What you should do: Those lines of the data that hold the word "will" are to be copied out.

Entries supplied:
------

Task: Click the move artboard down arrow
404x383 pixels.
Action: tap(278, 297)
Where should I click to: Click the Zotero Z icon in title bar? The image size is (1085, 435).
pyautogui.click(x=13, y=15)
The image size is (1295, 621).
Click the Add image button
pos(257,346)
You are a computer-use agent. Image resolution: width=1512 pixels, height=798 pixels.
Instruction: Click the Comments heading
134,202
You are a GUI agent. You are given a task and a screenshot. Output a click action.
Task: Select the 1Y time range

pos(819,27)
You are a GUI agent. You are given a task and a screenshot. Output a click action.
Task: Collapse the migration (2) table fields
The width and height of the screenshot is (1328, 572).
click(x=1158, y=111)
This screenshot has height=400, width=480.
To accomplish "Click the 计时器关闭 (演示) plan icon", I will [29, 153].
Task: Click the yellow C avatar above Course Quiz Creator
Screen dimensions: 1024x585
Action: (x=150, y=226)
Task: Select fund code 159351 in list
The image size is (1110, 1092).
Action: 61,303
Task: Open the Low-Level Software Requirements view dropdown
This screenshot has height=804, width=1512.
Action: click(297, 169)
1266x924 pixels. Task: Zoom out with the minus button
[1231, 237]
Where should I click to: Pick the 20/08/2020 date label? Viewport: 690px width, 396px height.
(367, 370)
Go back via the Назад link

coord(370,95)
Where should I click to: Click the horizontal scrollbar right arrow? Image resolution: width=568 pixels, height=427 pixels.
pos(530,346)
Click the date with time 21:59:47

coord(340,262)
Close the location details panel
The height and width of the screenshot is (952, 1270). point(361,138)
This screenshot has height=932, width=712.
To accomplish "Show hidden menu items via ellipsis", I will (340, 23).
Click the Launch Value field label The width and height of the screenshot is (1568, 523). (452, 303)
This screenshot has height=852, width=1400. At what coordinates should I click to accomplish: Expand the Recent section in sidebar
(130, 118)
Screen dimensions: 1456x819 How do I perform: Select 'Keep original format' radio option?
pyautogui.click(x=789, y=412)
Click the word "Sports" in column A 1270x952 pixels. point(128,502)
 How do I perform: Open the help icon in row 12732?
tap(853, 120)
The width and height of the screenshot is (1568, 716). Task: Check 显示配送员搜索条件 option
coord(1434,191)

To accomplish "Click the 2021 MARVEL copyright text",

------

Response below:
To accomplish "Click the 计时器关闭 (演示) plan icon", I will [29, 153].
To accomplish "Show hidden menu items via ellipsis", I will (340, 23).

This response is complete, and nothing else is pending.